The vital signs of the 30-year-old COVID-19 victim were crashing, and Kearny County Hospital in rural Lakin, Kansas, just wasn’t equipped to handle the case.
Miller, Kearny’s chief medical officer - who doubles as the county health officer - called around to larger hospitals in search of an Intensive Care Unit (ICU) bed. With coronavirus cases soaring throughout Kansas, he said, he couldn’t find a single one.
After pounding big U.S. cities in the spring, COVID-19 now has engulfed rural and small-town America, seeming to seep into the country’s every nook and cranny.
According to Reuters’ interviews with more than a dozen medical care providers and public health officials in the nation’s heartland, many hospitals are severely lacking in beds, equipment and - most critically - clinical staff, including specialists and nurses.
COVID-19 cases and hospitalizations are spiking nationally. But the Midwest - encompassing a dozen states between Ohio and the Dakotas - has been especially brutalized.

[Exercise data]
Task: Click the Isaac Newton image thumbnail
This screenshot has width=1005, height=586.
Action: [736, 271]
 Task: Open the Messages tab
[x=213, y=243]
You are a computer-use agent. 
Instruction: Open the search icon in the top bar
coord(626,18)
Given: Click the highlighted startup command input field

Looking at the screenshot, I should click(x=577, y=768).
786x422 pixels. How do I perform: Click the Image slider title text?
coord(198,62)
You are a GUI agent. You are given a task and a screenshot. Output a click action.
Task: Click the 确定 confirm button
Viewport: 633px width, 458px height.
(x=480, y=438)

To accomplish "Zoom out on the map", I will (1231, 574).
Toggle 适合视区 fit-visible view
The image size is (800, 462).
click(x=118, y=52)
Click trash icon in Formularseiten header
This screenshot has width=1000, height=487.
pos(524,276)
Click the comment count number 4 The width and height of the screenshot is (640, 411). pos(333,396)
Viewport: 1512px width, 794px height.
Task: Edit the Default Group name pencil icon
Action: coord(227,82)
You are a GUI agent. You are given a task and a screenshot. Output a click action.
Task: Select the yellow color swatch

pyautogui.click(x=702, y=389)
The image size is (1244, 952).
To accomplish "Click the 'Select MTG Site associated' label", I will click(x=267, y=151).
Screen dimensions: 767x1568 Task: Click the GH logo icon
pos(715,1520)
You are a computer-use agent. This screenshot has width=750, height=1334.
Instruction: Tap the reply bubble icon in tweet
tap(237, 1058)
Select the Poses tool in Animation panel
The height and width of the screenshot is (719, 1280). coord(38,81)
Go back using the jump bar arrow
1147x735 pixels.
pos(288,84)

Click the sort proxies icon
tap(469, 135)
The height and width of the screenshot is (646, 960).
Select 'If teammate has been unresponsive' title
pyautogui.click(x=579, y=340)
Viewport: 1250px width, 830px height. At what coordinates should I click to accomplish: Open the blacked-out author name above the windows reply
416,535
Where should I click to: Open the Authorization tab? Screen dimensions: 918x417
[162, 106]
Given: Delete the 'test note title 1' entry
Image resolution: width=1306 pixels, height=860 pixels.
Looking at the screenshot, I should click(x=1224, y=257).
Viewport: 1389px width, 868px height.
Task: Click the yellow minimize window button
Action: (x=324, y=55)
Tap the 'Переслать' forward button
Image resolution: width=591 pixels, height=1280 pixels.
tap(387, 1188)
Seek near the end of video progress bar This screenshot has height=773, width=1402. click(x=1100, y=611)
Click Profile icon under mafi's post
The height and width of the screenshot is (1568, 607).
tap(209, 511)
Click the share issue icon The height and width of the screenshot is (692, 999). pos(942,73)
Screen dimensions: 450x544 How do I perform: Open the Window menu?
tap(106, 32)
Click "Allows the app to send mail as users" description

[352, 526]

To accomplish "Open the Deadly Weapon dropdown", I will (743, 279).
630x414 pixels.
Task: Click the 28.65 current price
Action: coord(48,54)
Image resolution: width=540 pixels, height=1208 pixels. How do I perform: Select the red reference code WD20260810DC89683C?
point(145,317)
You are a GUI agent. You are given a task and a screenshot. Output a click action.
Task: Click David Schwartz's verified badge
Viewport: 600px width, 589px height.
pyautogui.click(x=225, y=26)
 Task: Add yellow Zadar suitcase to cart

[Work instruction 1]
Answer these questions using the article on COVID-19 in rural hospitals, each answer on its own line:
(a) In which town and state is Kearny County Hospital located?
(b) What was Miller looking for when he called around to larger hospitals?
(c) How does the article define the area that the Midwest covers?
[Work instruction 2] Carry on the article on COVID-19 in rural hospitals, picking up after its final sentence.

[Task response 1]
(a) Lakin, Kansas.
(b) An Intensive Care Unit (ICU) bed.
(c) A dozen states between Ohio and the Dakotas.

[Task response 2]
Reported case rates are more than double that of any other region in the United States, according to the COVID Tracking Project, a volunteer-run data provider. From mid-June to mid-November, reported cases in the Midwest rose more than twentyfold.
For the week ending November 19, North Dakota reported an average of 1,769 daily new cases per 1 million residents, according to the tracking project.
South Dakota recorded nearly 1,500 per million residents, Wisconsin and Nebraska around 1,200, and Kansas nearly 1,000.
Even in New York’s worst week in April - with business closed and panic gripping the public - the state never averaged more than 500 new cases per million people. California never topped 253.